Divorced and Confused about Property division?


Know more about the impact of divorce on Joint Ownership of Property

We have had many NRI cases of one or both spouses seeking our services because there were property issues to be settled. We generally advise people to go about it in an amicable manner.

Joint ownership is an option favoured to reduce the burden of several financial and legal obligations that are required to be met during the purchase of the estate. The ownership may be distributed among friends, relatives and most commonly between spouses. There are numerous pros and cons of such a type of possession.

Benefits of Joint Ownership of Property with spouse

  • Easy Affordability: When ownership is shared between spouses, it becomes much more feasible to get home loans as in that case two sources of income are considered.
  • Easy Transfer of Assets: Joint ownership of property reduces the hassles and complications associated with the transfer of assets after the demise of one of the owners.
  • Taxation: The co-owners enjoy the benefit of tax deduction in case of shared possession of the property if they have valid and separate sources of income.
  • Low Stamp Duty: The rate of stamp duty is much lower for women owning a property solely or jointly.

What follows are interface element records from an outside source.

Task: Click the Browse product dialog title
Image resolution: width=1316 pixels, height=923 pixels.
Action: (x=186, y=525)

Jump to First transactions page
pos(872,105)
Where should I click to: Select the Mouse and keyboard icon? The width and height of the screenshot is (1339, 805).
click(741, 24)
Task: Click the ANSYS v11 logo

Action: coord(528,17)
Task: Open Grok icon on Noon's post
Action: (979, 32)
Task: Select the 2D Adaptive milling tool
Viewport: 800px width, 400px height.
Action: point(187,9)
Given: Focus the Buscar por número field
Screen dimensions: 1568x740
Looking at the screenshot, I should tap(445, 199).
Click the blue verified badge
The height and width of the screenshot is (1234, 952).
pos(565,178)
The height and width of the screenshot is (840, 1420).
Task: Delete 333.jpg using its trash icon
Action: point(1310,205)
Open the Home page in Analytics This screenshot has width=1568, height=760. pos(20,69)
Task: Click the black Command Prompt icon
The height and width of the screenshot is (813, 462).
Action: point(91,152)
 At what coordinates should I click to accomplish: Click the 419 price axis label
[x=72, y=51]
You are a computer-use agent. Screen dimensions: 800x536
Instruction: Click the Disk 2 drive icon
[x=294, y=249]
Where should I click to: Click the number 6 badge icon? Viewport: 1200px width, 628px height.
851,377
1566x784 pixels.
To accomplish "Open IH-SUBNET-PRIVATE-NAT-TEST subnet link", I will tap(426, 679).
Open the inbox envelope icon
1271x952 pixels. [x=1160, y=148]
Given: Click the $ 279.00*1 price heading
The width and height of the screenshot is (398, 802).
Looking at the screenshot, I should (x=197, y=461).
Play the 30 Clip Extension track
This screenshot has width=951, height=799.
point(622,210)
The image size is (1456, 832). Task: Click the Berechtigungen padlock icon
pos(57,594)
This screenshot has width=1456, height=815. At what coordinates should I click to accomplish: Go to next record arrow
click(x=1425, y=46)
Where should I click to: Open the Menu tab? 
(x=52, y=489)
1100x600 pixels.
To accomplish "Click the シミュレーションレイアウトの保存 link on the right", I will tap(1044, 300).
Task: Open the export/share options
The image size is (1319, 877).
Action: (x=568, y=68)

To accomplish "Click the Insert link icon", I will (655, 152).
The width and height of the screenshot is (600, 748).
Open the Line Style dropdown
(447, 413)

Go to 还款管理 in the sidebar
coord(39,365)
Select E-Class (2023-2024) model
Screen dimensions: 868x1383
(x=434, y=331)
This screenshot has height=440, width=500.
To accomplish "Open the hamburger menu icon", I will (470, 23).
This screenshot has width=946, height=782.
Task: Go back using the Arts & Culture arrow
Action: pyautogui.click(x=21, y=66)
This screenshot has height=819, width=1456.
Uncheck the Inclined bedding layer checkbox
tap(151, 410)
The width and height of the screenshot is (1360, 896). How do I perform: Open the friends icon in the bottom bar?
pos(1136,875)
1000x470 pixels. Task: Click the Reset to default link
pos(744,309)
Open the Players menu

Problems associated with shared possession of assets

  • Legal Dispute: All the co-owners are liable if a conflict arises even if it is because of one of the owners.
  • Divorce or personal conflicts: It becomes cumbersome to decide how the property will be distributed between spouses post divorce.
  • Home Loan: In the case of any unprecedented event such as divorce, demise, loss of employment or any other severe medical condition, the co-owners become liable to repay the loan on time. The terms of payment of joint loan should be discussed beforehand to avoid such disputes.

How does somebody settle Joint Ownership of Property at the time of divorce?


When a couple files for divorce, property division can be a major issue. There are many ways to handle this:

  • The mortgaged property can be sold to repay the loan. The excess of the amount can be then distributed mutually.
  • One partner can take over the ownership entirely by settling the share owned by the partner.
  • Remove one of the parties’ names from the loan account by letting the lending institution to assess the situation and the capability of the other party to repay the loan.

Though contingencies like divorce can never be known beforehand and no one would ever intentionally go through these, it is imperative for the couples to seek legal advice from experts before entering any contract of joint ownership.